McCollum has been outstanding, averaging 27 points per game through the first three games of the series. He's hit back-to-back game-winning shots — a midrange jumper in Game 2 to secure a 107-106 win and another clutch midrange bucket over Miles McBride in Game 3 to deliver a 109-108 victory. His performance has been the central story of Atlanta's surprising 2-1 series lead.

What did Quin Snyder specifically say about CJ McCollum after Game 3?

According to ClutchPoints, Snyder praised McCollum's ability to both take over in clutch moments and defer to teammates when appropriate, calling that balance a form of genuine leadership. He specifically highlighted McCollum's willingness to create opportunities for Jalen Johnson and Nickeil Alexander-Walker as a key element of the team's offensive balance.

Who is Quin Snyder and what is his coaching background?

Quin Snyder is the head coach of the Atlanta Hawks. He previously spent eight seasons as head coach of the Utah Jazz, where he became known as one of the NBA's most creative offensive minds, helping develop players like Donovan Mitchell and Rudy Gobert into All-Stars. He's widely respected for his player development approach and his ability to build cohesive team systems that don't rely on a single superstar.

Can the Hawks realistically win this series against the Knicks?

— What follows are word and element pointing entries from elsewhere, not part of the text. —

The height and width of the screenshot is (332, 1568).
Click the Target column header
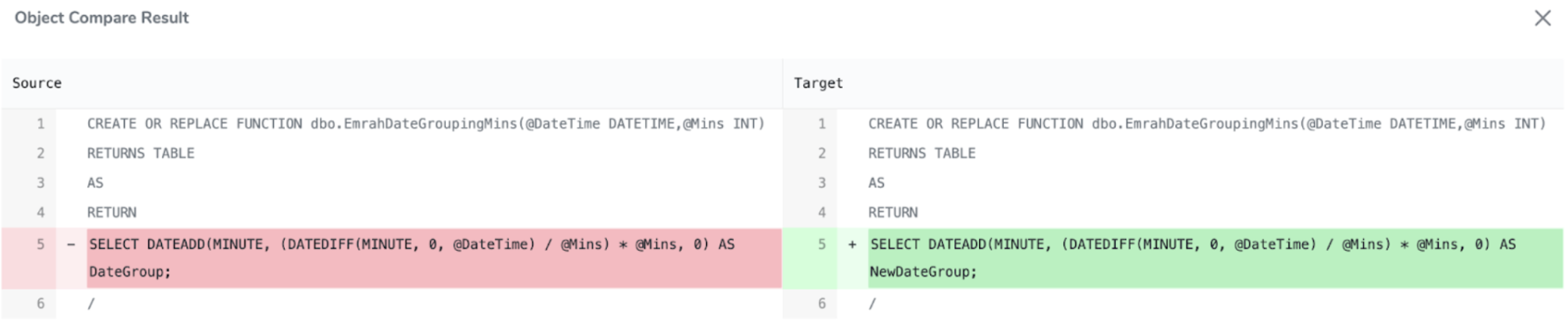pyautogui.click(x=818, y=83)
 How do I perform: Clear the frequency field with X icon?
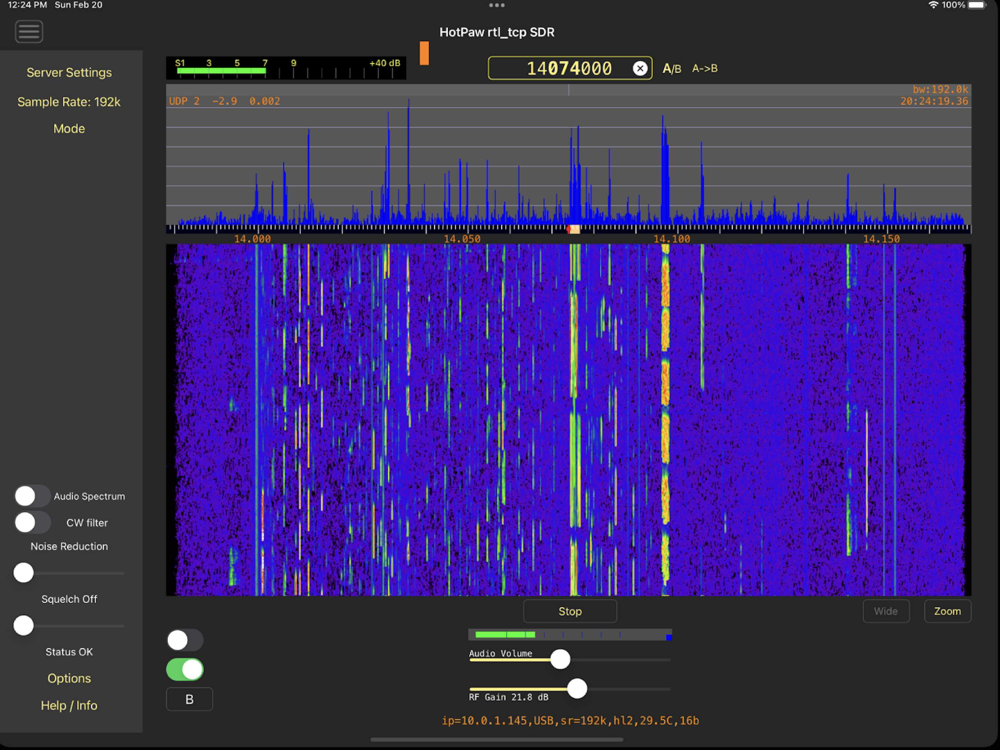640,68
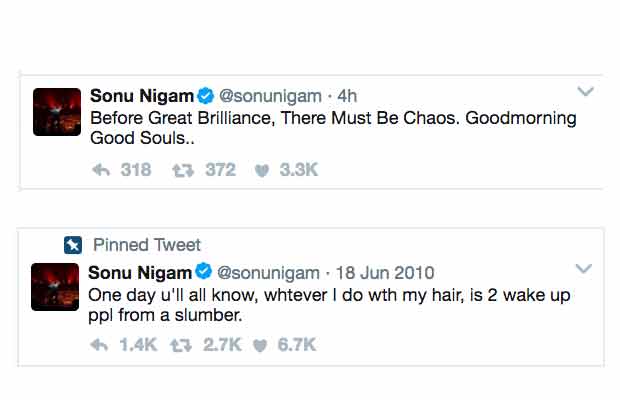This screenshot has height=400, width=620.
Task: Click the profile avatar on the pinned tweet
Action: (57, 288)
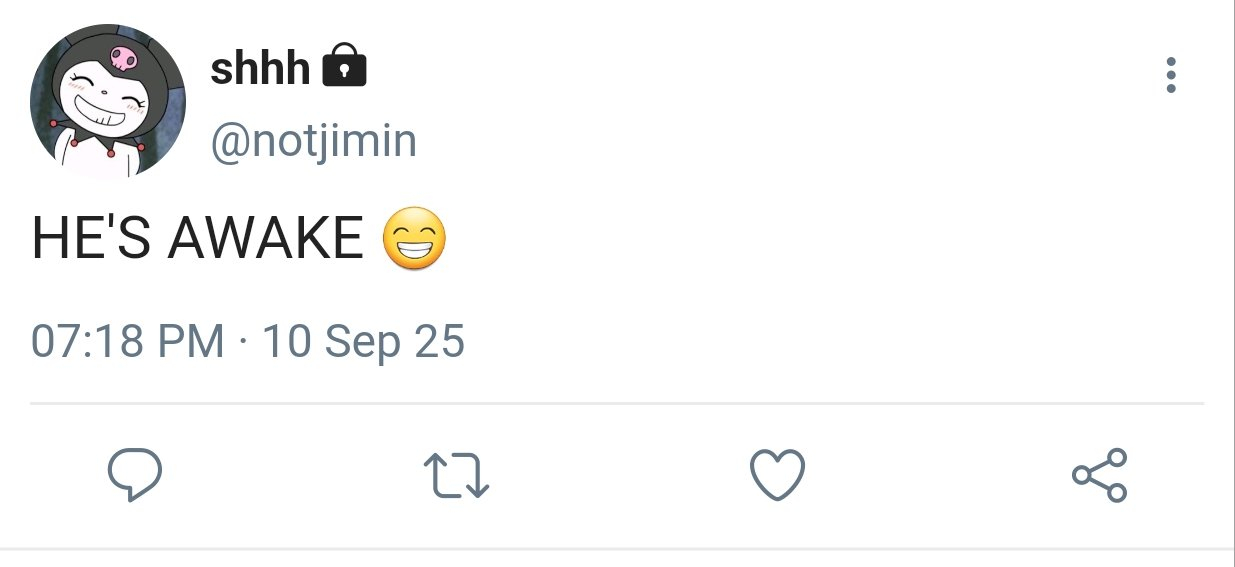Like the tweet with the heart
The image size is (1235, 567).
point(777,474)
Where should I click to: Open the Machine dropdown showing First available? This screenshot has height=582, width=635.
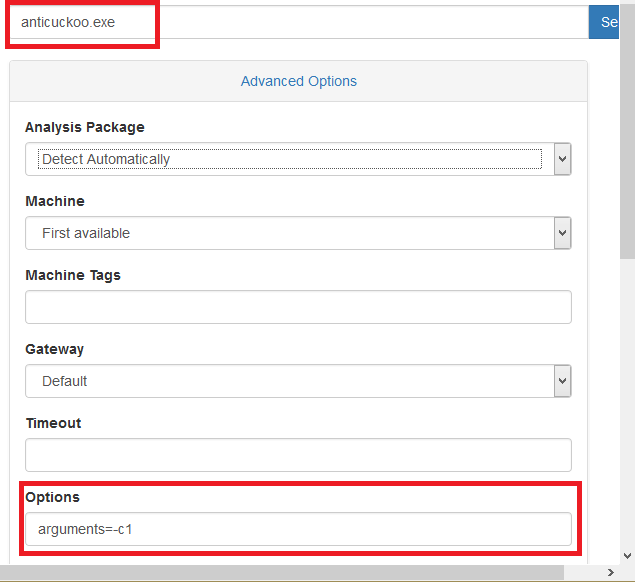click(x=298, y=233)
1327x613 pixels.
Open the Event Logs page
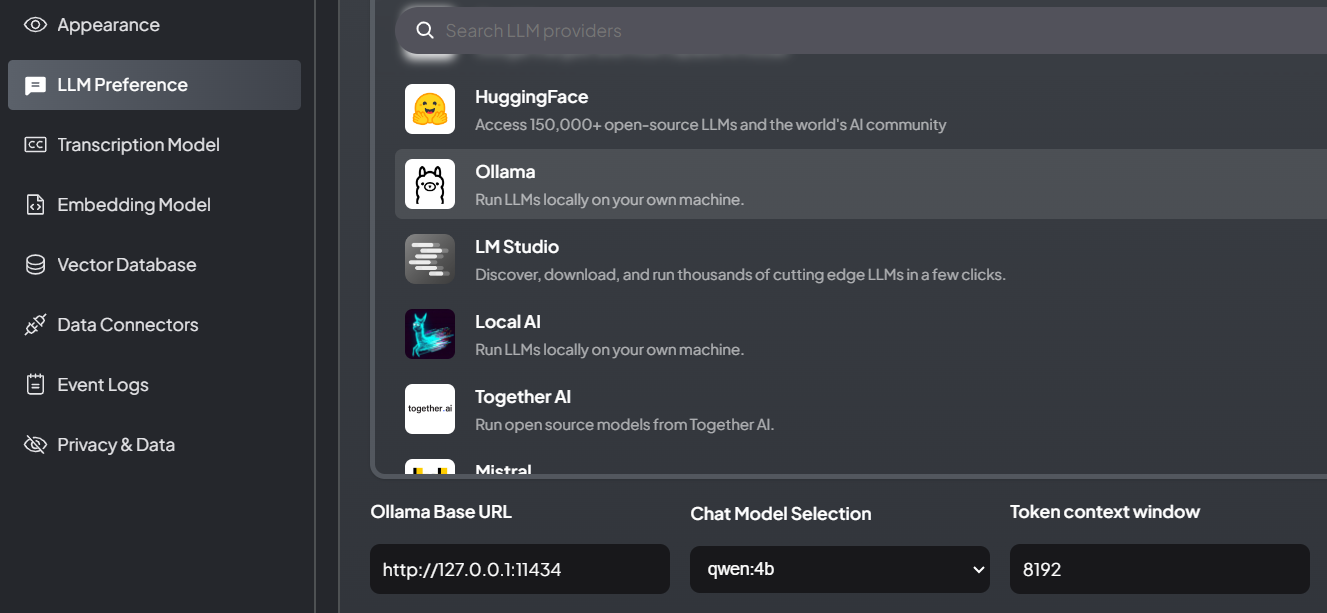click(x=103, y=385)
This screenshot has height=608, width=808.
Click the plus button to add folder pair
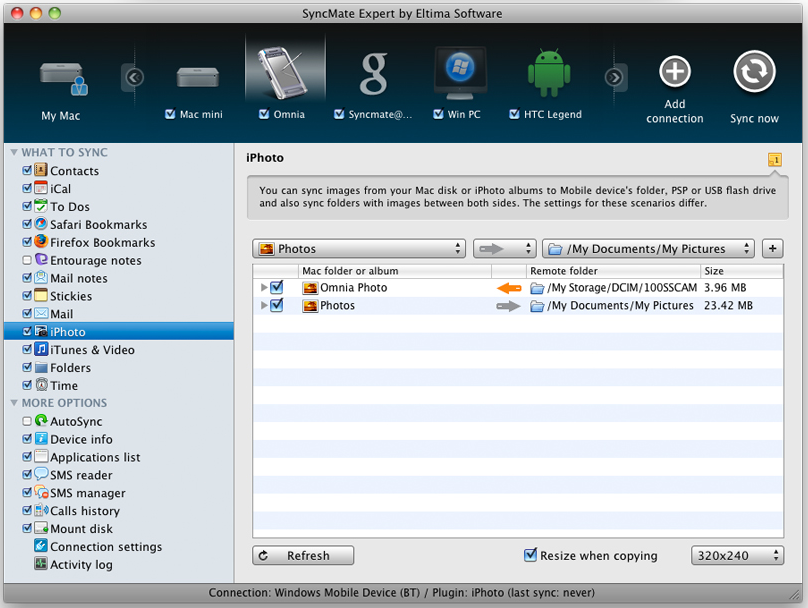coord(772,249)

Holding a 2-1 series lead, Atlanta is in a genuinely strong position. Best-of-seven series where a team wins Games 2 and 3 to take a 2-1 lead convert to series victories at a high historical rate. The Hawks are playing structured, disciplined playoff basketball under Snyder, and McCollum's clutch production has neutralized New York's defensive advantages. Game 4 on Saturday is critical — a 3-1 lead would put enormous pressure on the Knicks, while a Knicks victory would reset the narrative considerably.

Looking Ahead: Game 4 and the Road to a Potential Upset

Game 4 tips off Saturday at 6:00 PM ET, and the stakes could not be higher for both franchises. For the Knicks, a loss would put them on the brink of an early playoff exit against a team they were widely expected to beat. For the Hawks, a win would put them one victory from a first-round series upset that would instantly become one of the better stories of this playoff cycle.

Snyder's challenge is managing the attention and pressure that comes with being the upset team holding the lead. Atlanta has proven they can execute in close games — two one-possession wins in Games 2 and 3 demonstrate that. The question is whether they can do it again when the Knicks, playing with their season on the line, inevitably make adjustments and play with elevated desperation.

McCollum can't be expected to hit a game-winner in every close game indefinitely. At some point, the process Snyder described — balance, deference, collective execution — has to carry Atlanta even on nights when the veteran guard's shot isn't falling. That's the real test of how deep this Hawks team actually is, and it's the question that Game 4 will begin to answer.

For now, though, Quin Snyder has his team exactly where almost no one expected them to be: in the driver's seat, playing purposeful basketball, and led by a 34-year-old guard who keeps making the biggest shots of Atlanta's postseason when they matter most. Whatever happens from here, this series has already produced something worth watching closely.